Before this day, my only encounter with the Civil Service Commission was when I took the Career Service Professional Exam in 1999 as an aspiring civil servant. Back then, 22 years old, a new mother and barely a year out of college, I took the test in Quirino Elementary School (which incidentally is where my grandmother taught as a public school teacher until she retired in the early 80s). I took the test, understanding that it was a qualifying test for government service, but not really thinking too much about its significance. I took the test and managed to qualify - but unlike my grandmother and mother before me, who both had the privilege of being lifetime teachers in public schools, a lifetime of public service was not in the cards for me. Now, 20 years later, as I reflect on that experience taking the Civil Service Exam, I see it in a whole new light. The Civil Service Commission is charged with one of the most noble and important responsibilities in government - to institutionalize meritocracy and excellence in public service; to make sure that only our nation's best minds and hearts get the privilege of being public servants. And this is enshrined in the agency's core purpose - Gawing Lingkod Bayani ang Bawat Kawani - Make Every Civil Servant a Servant Hero.

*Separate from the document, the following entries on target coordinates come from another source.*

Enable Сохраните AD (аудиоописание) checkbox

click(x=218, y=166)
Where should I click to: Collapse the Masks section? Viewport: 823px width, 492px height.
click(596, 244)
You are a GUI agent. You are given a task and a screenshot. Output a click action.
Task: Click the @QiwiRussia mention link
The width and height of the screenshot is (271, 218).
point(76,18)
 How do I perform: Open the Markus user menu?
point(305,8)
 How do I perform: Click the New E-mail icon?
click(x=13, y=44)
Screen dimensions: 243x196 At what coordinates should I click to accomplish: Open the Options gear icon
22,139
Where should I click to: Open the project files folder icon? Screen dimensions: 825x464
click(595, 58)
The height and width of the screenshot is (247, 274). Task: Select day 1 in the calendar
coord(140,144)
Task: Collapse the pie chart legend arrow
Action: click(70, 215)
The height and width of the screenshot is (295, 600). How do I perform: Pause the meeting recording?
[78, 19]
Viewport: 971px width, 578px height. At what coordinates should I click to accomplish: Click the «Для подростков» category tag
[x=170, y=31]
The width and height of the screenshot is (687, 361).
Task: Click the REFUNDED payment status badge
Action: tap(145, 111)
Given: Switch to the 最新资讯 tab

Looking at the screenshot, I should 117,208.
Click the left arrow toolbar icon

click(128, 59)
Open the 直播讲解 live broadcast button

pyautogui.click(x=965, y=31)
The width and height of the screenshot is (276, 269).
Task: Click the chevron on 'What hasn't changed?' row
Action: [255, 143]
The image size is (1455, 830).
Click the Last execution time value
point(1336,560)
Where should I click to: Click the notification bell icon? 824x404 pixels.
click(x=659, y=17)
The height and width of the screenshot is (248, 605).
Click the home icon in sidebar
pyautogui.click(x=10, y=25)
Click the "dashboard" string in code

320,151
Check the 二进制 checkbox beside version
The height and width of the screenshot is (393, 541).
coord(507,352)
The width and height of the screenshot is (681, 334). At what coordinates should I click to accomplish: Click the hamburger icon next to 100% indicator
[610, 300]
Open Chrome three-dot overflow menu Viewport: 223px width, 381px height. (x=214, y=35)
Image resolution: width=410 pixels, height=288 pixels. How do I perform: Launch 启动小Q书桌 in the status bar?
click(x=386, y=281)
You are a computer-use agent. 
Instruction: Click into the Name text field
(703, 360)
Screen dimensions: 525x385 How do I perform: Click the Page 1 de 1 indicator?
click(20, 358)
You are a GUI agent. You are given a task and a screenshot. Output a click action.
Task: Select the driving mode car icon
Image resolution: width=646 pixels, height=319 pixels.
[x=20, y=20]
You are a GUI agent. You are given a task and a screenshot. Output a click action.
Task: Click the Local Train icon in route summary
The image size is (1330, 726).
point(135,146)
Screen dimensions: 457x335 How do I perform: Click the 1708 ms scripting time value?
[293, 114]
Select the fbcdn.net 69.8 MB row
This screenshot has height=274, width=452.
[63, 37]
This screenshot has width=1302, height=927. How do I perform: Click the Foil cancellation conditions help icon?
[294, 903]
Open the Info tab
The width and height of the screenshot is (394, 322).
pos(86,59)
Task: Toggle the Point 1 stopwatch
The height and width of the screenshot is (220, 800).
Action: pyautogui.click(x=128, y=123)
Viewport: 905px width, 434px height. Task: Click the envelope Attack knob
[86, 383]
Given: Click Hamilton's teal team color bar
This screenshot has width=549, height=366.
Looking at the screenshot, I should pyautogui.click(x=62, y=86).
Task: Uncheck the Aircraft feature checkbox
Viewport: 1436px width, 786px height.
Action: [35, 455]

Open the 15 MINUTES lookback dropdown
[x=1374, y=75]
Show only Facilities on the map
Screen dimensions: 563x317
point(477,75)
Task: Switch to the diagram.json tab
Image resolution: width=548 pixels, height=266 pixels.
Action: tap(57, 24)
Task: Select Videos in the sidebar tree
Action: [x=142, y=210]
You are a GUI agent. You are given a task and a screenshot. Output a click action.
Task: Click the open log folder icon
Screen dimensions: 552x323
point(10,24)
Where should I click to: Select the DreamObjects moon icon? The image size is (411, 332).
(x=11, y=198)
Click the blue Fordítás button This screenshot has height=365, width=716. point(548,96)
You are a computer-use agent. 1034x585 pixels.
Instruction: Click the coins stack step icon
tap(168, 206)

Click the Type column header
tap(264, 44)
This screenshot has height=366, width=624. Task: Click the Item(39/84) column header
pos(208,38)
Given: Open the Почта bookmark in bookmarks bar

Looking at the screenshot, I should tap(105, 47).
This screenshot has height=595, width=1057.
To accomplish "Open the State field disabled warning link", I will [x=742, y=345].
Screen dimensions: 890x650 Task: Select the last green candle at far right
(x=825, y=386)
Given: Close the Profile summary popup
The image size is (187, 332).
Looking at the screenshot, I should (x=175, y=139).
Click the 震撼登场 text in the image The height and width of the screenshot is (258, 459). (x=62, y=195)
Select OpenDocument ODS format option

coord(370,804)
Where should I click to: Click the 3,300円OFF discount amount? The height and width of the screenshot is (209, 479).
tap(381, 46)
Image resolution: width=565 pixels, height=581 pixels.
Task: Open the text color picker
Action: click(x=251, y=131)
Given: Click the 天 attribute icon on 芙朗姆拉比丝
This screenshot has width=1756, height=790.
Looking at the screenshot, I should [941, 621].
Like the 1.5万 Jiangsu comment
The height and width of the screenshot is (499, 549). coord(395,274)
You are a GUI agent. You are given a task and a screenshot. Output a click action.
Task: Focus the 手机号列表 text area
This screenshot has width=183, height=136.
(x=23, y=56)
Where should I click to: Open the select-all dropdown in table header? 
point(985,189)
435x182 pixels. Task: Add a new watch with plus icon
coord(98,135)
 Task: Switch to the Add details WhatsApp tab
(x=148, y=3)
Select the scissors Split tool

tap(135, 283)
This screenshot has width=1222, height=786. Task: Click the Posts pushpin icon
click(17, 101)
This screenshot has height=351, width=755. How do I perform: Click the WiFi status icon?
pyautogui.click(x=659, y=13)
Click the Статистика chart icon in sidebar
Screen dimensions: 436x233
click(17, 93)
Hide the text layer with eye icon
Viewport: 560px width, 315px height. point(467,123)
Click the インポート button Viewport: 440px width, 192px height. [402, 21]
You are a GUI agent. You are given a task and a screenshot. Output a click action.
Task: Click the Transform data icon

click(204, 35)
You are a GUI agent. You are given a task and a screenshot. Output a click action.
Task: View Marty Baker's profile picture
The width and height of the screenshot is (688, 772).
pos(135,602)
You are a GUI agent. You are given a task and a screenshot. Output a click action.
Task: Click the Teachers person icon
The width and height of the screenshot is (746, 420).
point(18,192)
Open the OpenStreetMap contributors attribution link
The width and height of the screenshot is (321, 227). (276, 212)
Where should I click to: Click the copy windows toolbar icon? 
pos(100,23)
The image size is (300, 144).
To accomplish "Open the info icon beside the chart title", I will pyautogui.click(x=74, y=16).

And so I am deeply honored to be invited to this gathering of our government's best and brightest - our government's "HR" or "People Team", so to speak - or the guardians of the light, as I would like to think of those in the profession. And while I am not an HR expert by any stretch of the imagination, I do hope I am able to share with you some useful "nuggets of insight" gained over years of trying to figure out how good people and good organizations work.
And that brings me to our topic for today - "HR Analytics and Metrics" - which combines two of my favorite things - numbers and people.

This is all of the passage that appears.